AI is now the number one reason American workers are losing their jobs — and the pace is accelerating fast enough to rival the darkest days of the pandemic.
Story Snapshot
- AI was cited as the top reason for U.S. job cuts for three months in a row, accounting for 40% of all layoffs in May 2026.
- Over 97,000 jobs were cut in May alone — the highest May total since the COVID-19 pandemic shut down the economy in 2020.
- Tech companies have announced more than 123,000 cuts so far in 2026, a 66% jump compared to the same stretch in 2025.
- AI-linked layoffs in just the first five months of 2026 have already surpassed the full-year totals for both 2024 and 2025 combined.
The Numbers Are Hard to Ignore
U.S. employers announced about 97,000 job cuts in May 2026. That is a 16% jump from April and the highest May total since 2020, when COVID-19 was crippling the economy. Outplacement firm Challenger, Gray and Christmas tracked the data and found AI was the leading reason given for layoffs — for the third month in a row. AI was blamed for a record 38,579 of those cuts, making up 40% of all job losses that month, up from just 7% back in January.
Through the first five months of 2026, employers have cited AI in nearly 88,000 planned layoffs — already more than the total AI-linked cuts recorded in all of 2025. Tech companies alone have announced more than 123,000 job cuts so far this year, a 66% increase over the same period in 2025. “The labor market is being reshaped by technology in real time,” said Andy Challenger of Challenger, Gray and Christmas. “AI is now the leading reason companies give for cutting jobs.”
Who Is Getting Hit Hardest
The technology sector is leading the layoff wave. Companies like GitLab, Intuit, Cisco, and Cloudflare have all publicly cited AI when announcing workforce cuts. Hiring has also slowed to levels not seen since 2010, when unemployment was near 10%. Economists are calling it a “big freeze” — companies are not firing en masse across the board, but they have stopped hiring. For workers trying to get in the door, opportunity is shrinking fast.

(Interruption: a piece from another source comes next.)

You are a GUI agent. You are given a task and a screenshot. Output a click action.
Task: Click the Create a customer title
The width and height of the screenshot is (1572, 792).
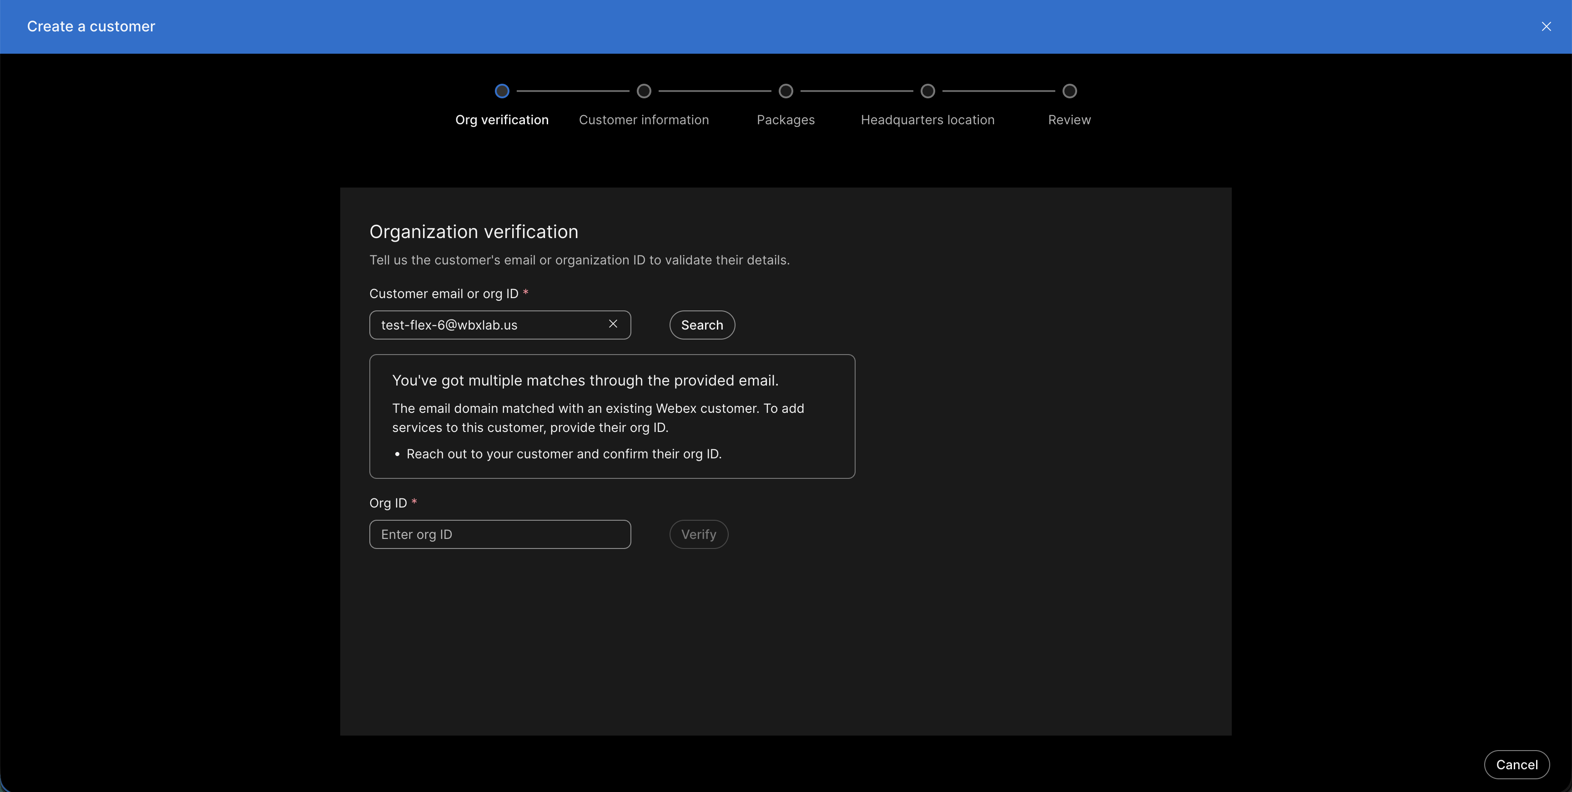(90, 26)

Young workers are feeling the squeeze the most. A Stanford University Digital Economy Lab study found a 16% drop in early-career jobs in the most AI-exposed fields since late 2022. Unemployment among recent college graduates has climbed to nearly 6% — rising twice as fast as the rest of the workforce. In computer science and engineering, that number is even higher, sitting around 7% to 7.8%, putting those fields on par with fine arts majors.
Is AI Really to Blame — or Is Something Else Going On?

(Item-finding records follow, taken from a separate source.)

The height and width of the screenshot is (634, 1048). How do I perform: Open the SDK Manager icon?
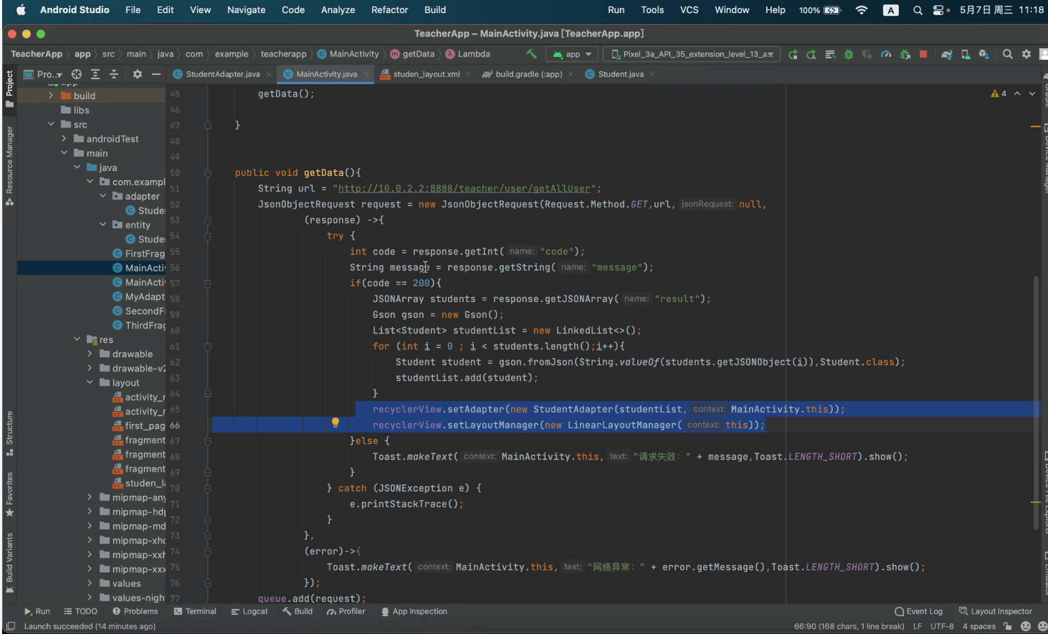tap(983, 54)
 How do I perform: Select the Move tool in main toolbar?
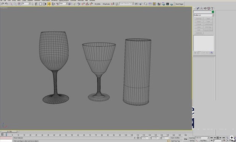click(x=49, y=4)
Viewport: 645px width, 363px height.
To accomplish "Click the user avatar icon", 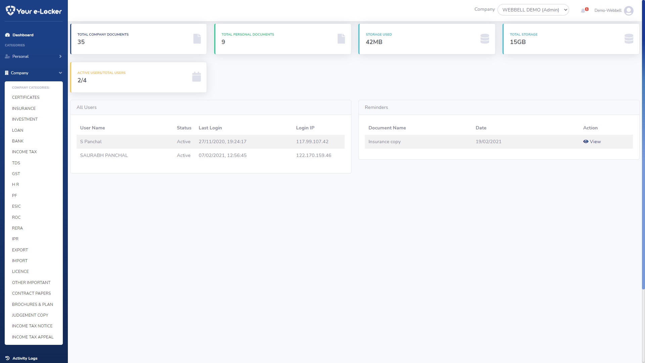I will coord(629,11).
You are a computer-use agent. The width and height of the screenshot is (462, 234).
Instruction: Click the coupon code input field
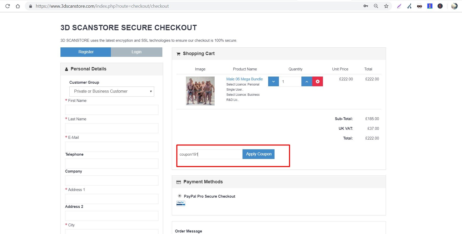pos(210,154)
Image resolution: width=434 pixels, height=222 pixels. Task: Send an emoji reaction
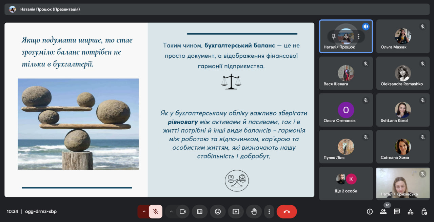[218, 211]
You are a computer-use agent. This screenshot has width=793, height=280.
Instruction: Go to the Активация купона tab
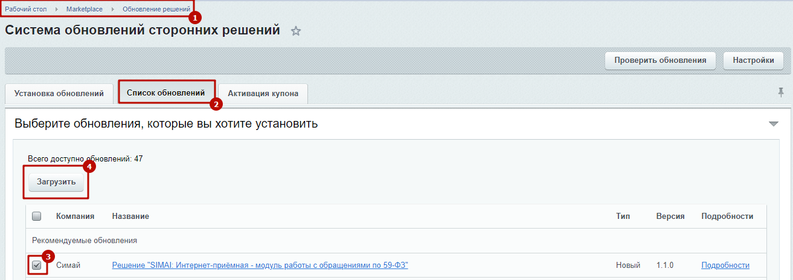263,94
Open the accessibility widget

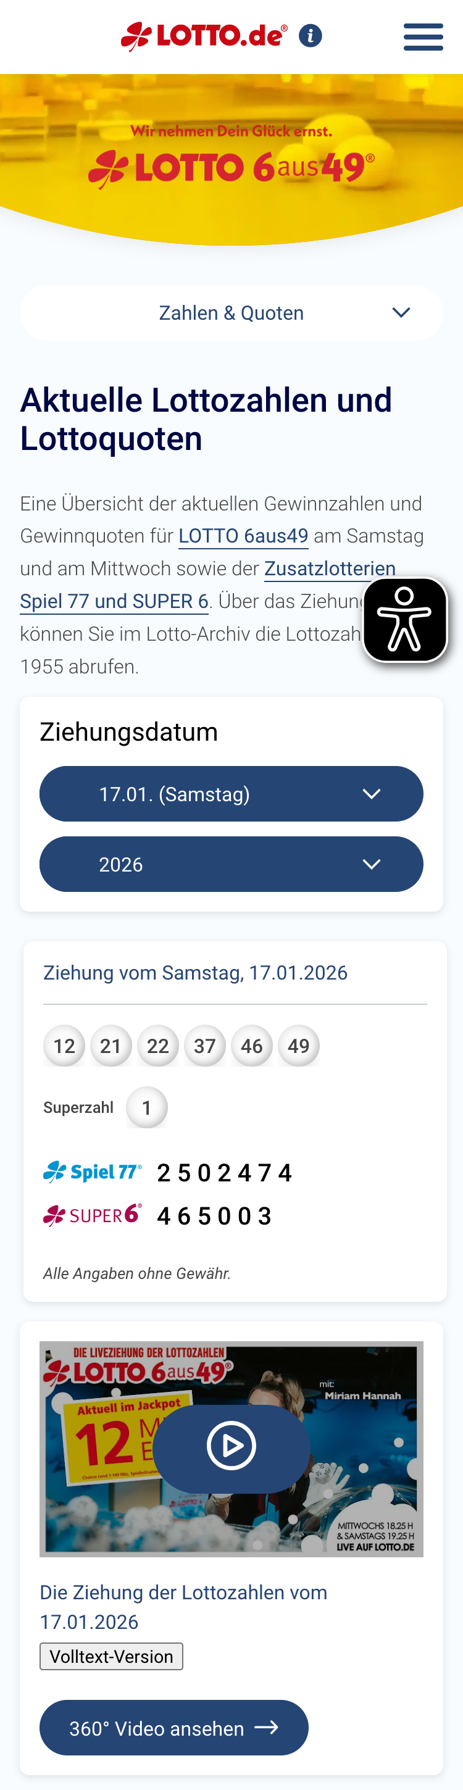pos(405,618)
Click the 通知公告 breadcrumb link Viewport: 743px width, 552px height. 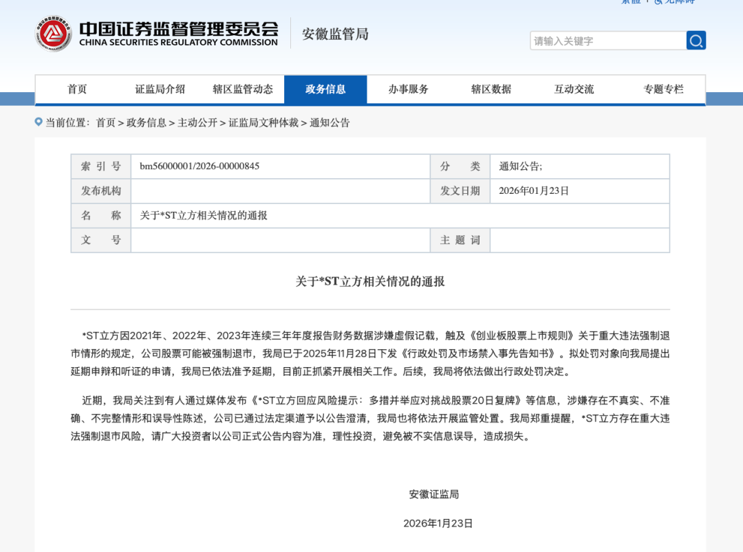330,123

Not everyone agrees AI is the main driver. Some economists argue companies are using AI as a convenient excuse for layoffs that are really about cutting costs after pandemic-era over-hiring. A McKinsey survey found that 94% of companies reported no significant value from their AI investments, even though 90% had already deployed it. The Penn Wharton Budget Model estimated AI added just 0.01 percentage points to productivity growth in 2025 — a nearly invisible impact.
There is also a financial incentive for companies to frame layoffs as an AI upgrade rather than a sign of trouble. When Block announced AI-driven workforce cuts, its stock jumped 20%. That kind of reward pushes executives to spin bad news as bold strategy. Goldman Sachs Research projects that only about 2.5% of U.S. jobs are truly at risk of AI displacement if current trends hold — and that any unemployment bump from AI will likely be modest and short-lived. Still, with nearly 400,000 total job cuts announced in just five months, the pain is real for the workers living it right now.
What This Means for American Workers
Whether AI is the true cause or just a talking point, the result is the same for millions of Americans: pink slips are piling up. The share of U.S. workers who say it is a good time to find a job has dropped from about 70% in 2022 to just 28% today. That is a collapse in confidence that no amount of corporate spin can paper over. Workers — especially older ones and those in white-collar roles — need to pay close attention to how fast this is moving and plan accordingly.